Daniela Romero
Bazaar Mar by José Andrés | Las Vegas, NV
April 2026
Daniela Romero grew up in Honduras, where home cooked meals fostered an early love for food. Her grandmother, who was blind, taught her how to cook. Romero eventually took over cooking for the family when her grandmother passed away, and, at nine years old, realized she was destined for culinary school—but not without some initial hesitation from her parents. After working in banquets to prove she took her career path seriously, she attended Johnson & Wales University in North Miami, Florida. From there, Romero went to work in Singapore and Thailand, where a tough kitchen culture temporarily turned her away from cooking. Back in the States, she joined the team at Steak 954 in Fort Lauderdale as a hostess.

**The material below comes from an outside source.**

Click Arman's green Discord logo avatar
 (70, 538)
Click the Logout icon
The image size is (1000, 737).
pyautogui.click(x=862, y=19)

Then, at a Johnson & Wales career fair, Romero saw a job posting for The Bazaar by José Andrés in South Beach. Even though she originally applied for a hostess position, the interviewer saw her past experiences and offered her a job as a line cook. Romero was in awe of the welcoming culture of José Andrés’ restaurants and rediscovered her passion for cooking. She rose through the ranks, working her way up from line cook to junior sous chef. In 2016, she got the opportunity to join the opening team of Bazaar Mar in Miami as the sous chef, under the guidance of Rising Stars alum Rubén García where she stayed until 2018. Romero then moved to New York City to open Le Jardinier and trained at L’Atelier de Joël Robuchon before returning to Florida to open the Miami locations of both restaurants.
Romero did a quick stint at a caviar company during the pandemic before moving to Chicago, Illinois to become the chef at Bar Mar and Bazaar Meat. She then moved to Nevada to open the Las Vegas outpost of Bazaar Mar in 2024. Now, as executive chef of the seafood-focused restaurant, Romero plates eye-catching dishes like her rossejat with vermicelli, spider crab, cuttlefish, sofrito, and crustacean espuma. She supports causes like Three Square Food Bank and educates her team on the importance of sustainability and sourcing.